Но когда „бога“ пытаются провести в Совнарком, снабдив его соответствующими полномочиями и мандатами от 110-ти миллионов его „рабов и овец“, это уже — катастрофа.
Надо — бить в набат, исследовать и разоблачать…“
Вот она — главная цель сего „исследования“! И продиктована — серьёзнейшей причиной:
„Ибо никогда забывать не нужно: в Рософесоре (по последней переписи) — (данные 1921 года — примечание Василия Князева) — городского населения — 21 миллион, сельского же населения („рабов и овец“) — 110.000.000 — в пять раз больше! да и среди двадцати миллионов городского населения от „божьей краснухи, кори и скарлатины“ избавилась — едва ли только половина; если только не треть…“
И потому:
„Клюевщина“ — страшная сила. „Хакки-мистицизм“ можно легко победить на протяжении двух, трёх поколений; „клюевщину“ (идейно-обоснованную и идейно-порождённую „тягу к богу“, нутряную, корневую потребность в его бытии) придётся выкорчёвывать многие десятки лет.

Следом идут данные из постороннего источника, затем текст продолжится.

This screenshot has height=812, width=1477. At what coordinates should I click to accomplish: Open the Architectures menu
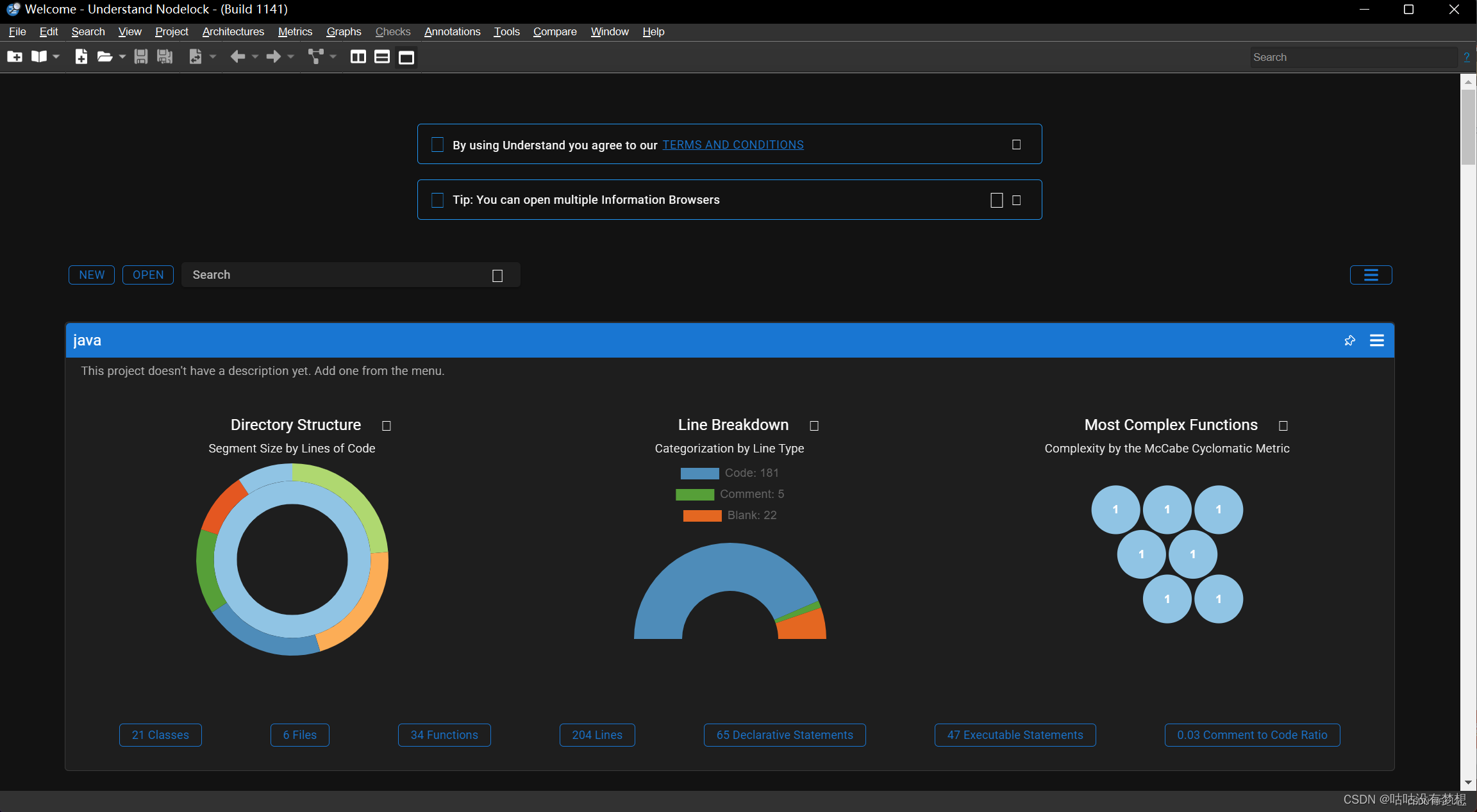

Выкорчёвывать! в то время, как первая „твердыня“ — сама собою рассыплется от меча знания — в прах и пыль».
А вот здесь, видимо, неожиданно для самого себя, Князев сказал сущую правду.
С одной поправкой — выкорчевать так и не удалось.
После очередной волны закрытия и разрушения церквей в конце 1920 — начале 1930-х гг., после лютых репрессий священников, монахов и монахинь, развязанных «ленинской гвардией» после того, как, казалось, православие в России уничтожено и никогда не возродится — во время всесоюзной переписи в ночь с 5 на 6 января 1937 года обнаружилось, что около 60 % опрошенных признали себя верующими (из них три четверти — православными). Это не считая тех, кто не обнаружил своего вероисповедания из опаски… Скорее всего, поэтому перепись та была официально признана «дефектной», а вовсе не из-за «снижения количества населения в результате репрессий» в период коллективизации.
Во время войны открывшиеся церкви были переполнены народом (и отнюдь не только людьми старшего поколения). Солдаты и офицеры, получая партийные билеты, перед боем вспоминали о Боге — и тому масса свидетельств. Дикая судорога закрытия церквей в начале 1960-х годов под аплодисменты так называемых «шестидесятников» также реально ни к чему не привела.